-- Exercise directions --
Identify every line in the records below that contains the word "each", and copy those lines in full.

-- Provided data --
-*-

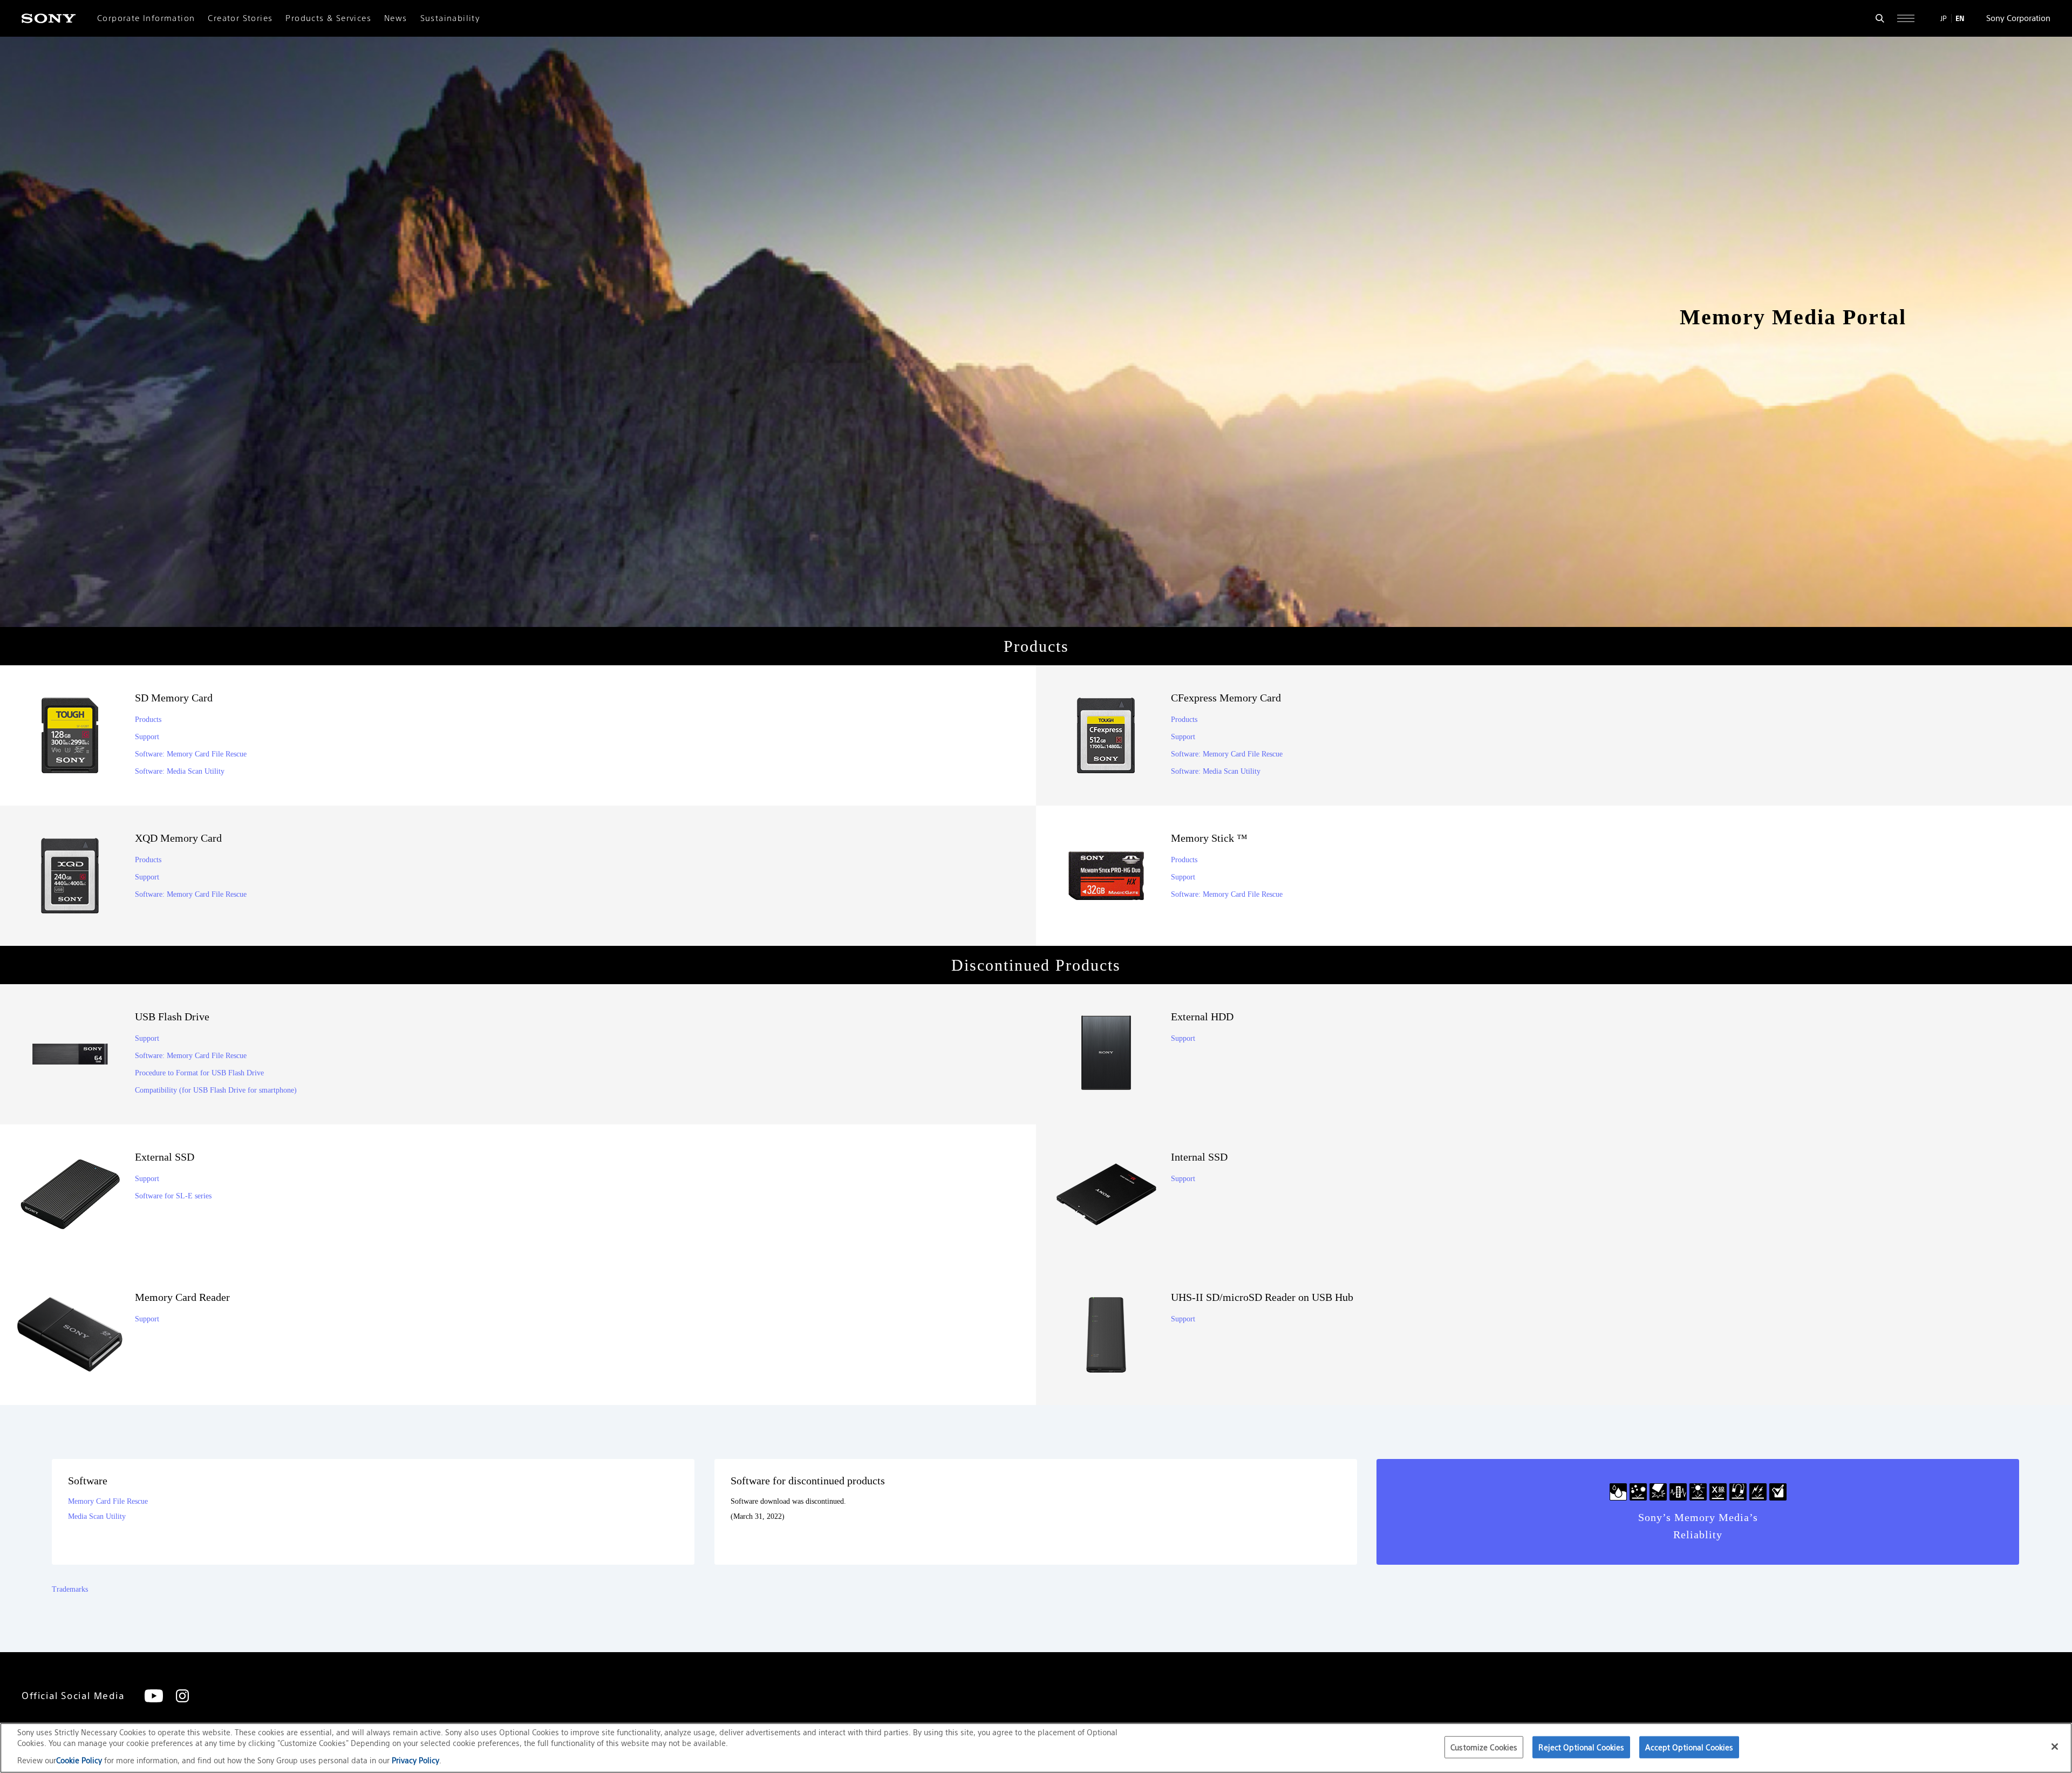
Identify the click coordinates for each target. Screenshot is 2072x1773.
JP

-*-

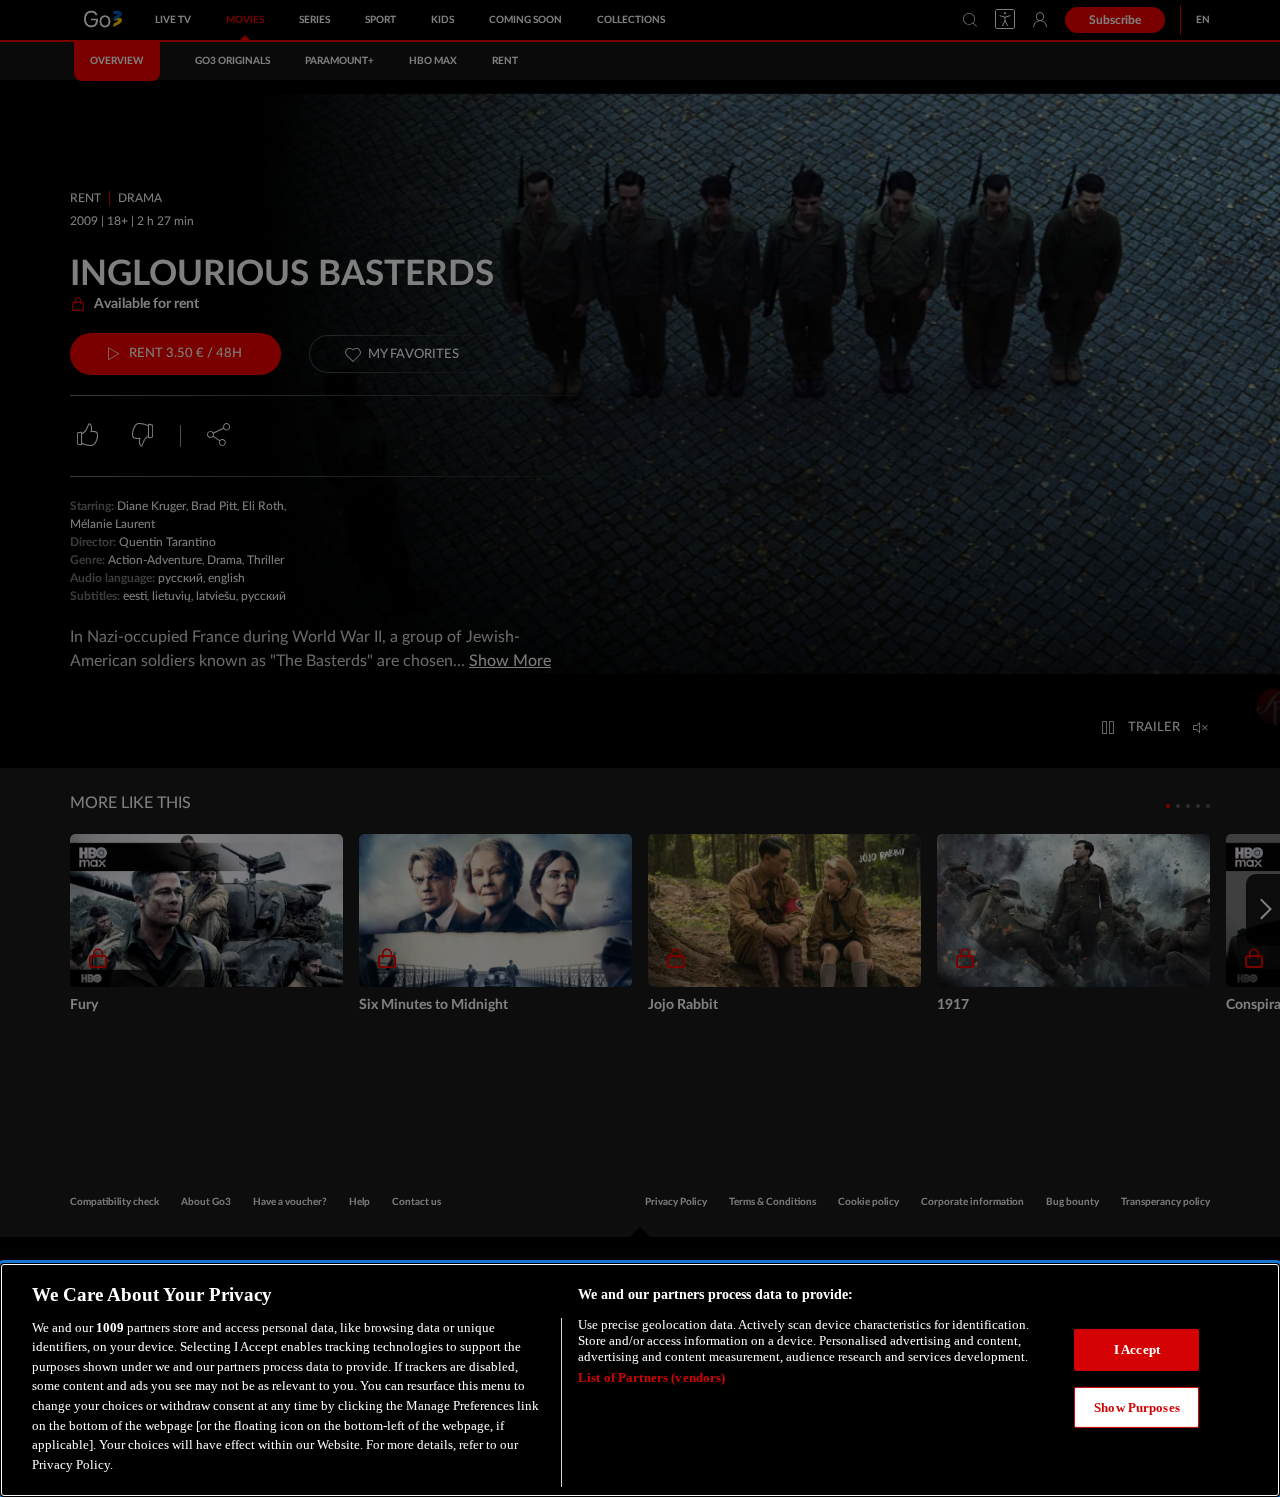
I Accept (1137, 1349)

-*-

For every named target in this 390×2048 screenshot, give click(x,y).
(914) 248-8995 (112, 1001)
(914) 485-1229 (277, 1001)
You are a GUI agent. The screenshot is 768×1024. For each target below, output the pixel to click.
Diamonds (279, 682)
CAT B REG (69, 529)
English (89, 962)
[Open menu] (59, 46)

-*-

-- Completed exercise --
Identify the click coordinates for each target. Screenshot is 2072x1773.
You are a GUI agent. The screenshot is 768×1024. For each target below, output the pixel to click.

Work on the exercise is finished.